# Stored data

== Segment start ==

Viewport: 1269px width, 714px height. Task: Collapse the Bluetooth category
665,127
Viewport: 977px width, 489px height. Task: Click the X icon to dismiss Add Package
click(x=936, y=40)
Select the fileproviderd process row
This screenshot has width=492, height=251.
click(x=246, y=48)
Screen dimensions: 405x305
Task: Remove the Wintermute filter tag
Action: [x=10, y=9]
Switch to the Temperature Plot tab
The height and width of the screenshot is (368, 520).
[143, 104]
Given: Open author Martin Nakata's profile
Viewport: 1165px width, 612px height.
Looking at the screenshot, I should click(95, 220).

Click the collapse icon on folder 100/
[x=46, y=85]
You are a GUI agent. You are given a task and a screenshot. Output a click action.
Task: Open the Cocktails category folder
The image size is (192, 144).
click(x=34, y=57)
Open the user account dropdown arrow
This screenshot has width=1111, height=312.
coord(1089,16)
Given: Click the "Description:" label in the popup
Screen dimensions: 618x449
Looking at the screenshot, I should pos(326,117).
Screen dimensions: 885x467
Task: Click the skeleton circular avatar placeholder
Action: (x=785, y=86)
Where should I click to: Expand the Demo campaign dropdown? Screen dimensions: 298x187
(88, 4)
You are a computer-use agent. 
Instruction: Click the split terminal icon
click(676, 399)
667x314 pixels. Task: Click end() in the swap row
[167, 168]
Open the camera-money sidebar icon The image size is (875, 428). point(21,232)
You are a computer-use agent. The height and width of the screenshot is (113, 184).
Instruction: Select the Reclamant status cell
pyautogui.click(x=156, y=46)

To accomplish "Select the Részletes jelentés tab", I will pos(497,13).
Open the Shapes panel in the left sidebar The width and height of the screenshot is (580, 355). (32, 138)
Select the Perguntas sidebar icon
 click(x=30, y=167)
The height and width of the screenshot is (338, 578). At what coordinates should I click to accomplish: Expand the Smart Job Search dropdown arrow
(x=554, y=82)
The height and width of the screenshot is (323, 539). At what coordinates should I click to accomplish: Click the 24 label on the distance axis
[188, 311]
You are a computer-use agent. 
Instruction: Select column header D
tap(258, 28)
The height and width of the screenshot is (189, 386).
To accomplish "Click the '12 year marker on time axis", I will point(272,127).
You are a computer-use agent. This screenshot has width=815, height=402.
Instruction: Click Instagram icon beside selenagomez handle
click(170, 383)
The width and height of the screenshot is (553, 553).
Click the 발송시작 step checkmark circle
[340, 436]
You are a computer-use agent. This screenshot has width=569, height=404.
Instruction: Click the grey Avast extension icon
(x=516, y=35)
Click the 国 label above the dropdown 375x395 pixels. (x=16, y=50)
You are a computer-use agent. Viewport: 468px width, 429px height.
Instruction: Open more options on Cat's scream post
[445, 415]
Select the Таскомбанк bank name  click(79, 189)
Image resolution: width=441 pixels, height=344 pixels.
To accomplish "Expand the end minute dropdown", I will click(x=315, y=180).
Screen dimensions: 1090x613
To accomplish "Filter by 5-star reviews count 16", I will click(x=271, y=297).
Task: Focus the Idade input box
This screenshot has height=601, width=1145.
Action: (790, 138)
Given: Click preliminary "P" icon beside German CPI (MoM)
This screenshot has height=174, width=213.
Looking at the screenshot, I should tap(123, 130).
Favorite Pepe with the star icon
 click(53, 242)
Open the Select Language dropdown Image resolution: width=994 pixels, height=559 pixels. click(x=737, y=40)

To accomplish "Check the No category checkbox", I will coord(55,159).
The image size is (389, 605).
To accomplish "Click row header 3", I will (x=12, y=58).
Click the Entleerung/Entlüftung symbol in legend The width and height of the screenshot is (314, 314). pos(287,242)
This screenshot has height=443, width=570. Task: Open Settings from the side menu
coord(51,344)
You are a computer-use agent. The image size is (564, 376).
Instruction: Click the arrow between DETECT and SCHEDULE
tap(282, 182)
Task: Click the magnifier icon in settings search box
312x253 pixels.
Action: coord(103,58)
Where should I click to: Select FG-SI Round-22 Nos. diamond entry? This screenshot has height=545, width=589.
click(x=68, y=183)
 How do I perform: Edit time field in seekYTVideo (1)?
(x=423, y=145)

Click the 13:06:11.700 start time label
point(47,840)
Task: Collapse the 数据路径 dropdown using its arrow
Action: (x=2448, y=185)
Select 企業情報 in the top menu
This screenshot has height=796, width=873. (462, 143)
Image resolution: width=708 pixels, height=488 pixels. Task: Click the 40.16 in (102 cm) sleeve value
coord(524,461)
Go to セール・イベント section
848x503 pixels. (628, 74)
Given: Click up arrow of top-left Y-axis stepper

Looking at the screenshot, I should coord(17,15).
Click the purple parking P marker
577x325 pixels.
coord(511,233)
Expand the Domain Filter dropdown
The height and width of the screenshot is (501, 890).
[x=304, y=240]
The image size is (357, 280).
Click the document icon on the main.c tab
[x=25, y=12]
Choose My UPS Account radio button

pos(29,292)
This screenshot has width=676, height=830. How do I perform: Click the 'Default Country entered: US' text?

== Segment end ==

Wherever a line in the entries above holds "computer", copy that line.

# Answer space
You are a computer-use agent. 
You are a computer-use agent. The height and width of the screenshot is (113, 184).
You are a computer-use agent. 
You are a computer-use agent. This screenshot has width=815, height=402.
You are a computer-use agent. This screenshot has width=569, height=404.
You are a computer-use agent. Viewport: 468px width, 429px height.
You are a computer-use agent. The image size is (564, 376).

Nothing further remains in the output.